_PAGE EXTRACT:_
Wednesday, September 9, 2015

Belated Wednesday Beach Report, News from Pillville, and a Brief Note from the Love Shack

Today, 10 a.m.

There was a little bit of everything at the beach today. A few surfers riding medium waves, almost visible islands, a modest variety of birds, a little drama. 

The drama: As I walked in the surf I saw a small child (I'd guess 4) trekking across the sand far ahead of his mother. The mother trudged about as slowly as a person can trudge, carrying a large beach bag and a beach chair while the kid headed straight for the water. Hi, I said. Hi, he or she said. It's pretty here, isn't it, I said, stepping between the kid and the water. I'd already gotten wet to the waist accidentally, having misjudged the waves twice. The mother was still only about half-way across the sand and the kid looked fearless, inching into the water. Aren't you going to go help your mom, I asked. The kid climbed up the sandy slope and headed her direction as she was closing the gap. I went on, looking back to keep an eye on the situation. On my return the mother was halfway back across the sand again. This time she was going away from the water towards an even smaller child who was now making the trek. The older kid splashed at the edge of the waves, the mom's back to him. Other beachgoers and a fisher woman seemed ill at ease with the situation too. We all hovered at the periphery, underneath it all a low menacing roar of some invisible something. Military aircraft, a dredger in the harbor, construction equipment, something. I couldn't see what.

Life in Pillville is mostly un-bloggable these days. My mom trudges through her days. Eats. Sleeps. Sits on the patio. Chats a bit--often with difficulty. Her body is failing, yet she does not seem to understand the significance of it. There are new physical ailments. Enough said.

Of late, I've found the situation harder than I ever imagined I would. The hospice is giving me a  caregiver respite. My mom will go to a skilled nursing facility. I will go to Indiana to go see the man who, last month, came to see me. I'll meet his family and some friends, spend time, and after a couple days, turn around and get back on a plane, ride the airport shuttle, get a ride to my house from the shuttle stop, and then get in my car to go pick up my mom. It all seems like a love shack fantasy right now, but the washer is spinning, and my suitcase is mostly packed. Tomorrow must go like clockwork if I'm going to catch my plane, but it feels possible. Easy even. Easier than any recent day in Pillville. I'll get up early. Do what I have to do, and ignore the low menacing roar that hums  beneath every day for my mom and me.

_EXCERPTED RECORDS:_

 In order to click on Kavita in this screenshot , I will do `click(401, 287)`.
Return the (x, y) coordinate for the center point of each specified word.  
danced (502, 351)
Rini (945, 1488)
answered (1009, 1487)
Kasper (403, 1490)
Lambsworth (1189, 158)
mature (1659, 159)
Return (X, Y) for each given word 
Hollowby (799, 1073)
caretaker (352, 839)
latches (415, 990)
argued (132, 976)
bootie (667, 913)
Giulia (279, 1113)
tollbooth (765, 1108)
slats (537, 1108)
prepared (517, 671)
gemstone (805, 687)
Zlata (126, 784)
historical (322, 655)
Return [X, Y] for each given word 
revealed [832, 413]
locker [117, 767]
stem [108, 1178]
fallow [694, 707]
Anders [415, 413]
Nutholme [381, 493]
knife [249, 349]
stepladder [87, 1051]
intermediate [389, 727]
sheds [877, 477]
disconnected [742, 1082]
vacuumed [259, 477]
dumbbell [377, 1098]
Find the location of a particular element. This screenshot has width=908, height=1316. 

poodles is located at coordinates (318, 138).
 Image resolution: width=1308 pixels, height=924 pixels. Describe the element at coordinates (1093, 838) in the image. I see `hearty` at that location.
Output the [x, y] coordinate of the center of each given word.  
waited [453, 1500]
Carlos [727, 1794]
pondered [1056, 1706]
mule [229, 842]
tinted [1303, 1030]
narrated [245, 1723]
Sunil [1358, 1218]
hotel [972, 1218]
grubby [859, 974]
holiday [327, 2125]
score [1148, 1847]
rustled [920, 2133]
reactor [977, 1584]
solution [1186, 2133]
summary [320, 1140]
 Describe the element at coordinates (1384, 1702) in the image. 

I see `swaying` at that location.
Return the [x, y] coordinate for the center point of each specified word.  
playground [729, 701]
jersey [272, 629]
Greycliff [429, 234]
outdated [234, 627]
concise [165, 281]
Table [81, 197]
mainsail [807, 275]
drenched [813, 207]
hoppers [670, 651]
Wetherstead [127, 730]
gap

_YOUR ASSIGNMENT:_ Could you print the passage of the beach report starting at "Of late, I've" and ending at "mom and me.", word for word?

_TASK OUTPUT:_
Of late, I've found the situation harder than I ever imagined I would. The hospice is giving me a  caregiver respite. My mom will go to a skilled nursing facility. I will go to Indiana to go see the man who, last month, came to see me. I'll meet his family and some friends, spend time, and after a couple days, turn around and get back on a plane, ride the airport shuttle, get a ride to my house from the shuttle stop, and then get in my car to go pick up my mom. It all seems like a love shack fantasy right now, but the washer is spinning, and my suitcase is mostly packed. Tomorrow must go like clockwork if I'm going to catch my plane, but it feels possible. Easy even. Easier than any recent day in Pillville. I'll get up early. Do what I have to do, and ignore the low menacing roar that hums  beneath every day for my mom and me.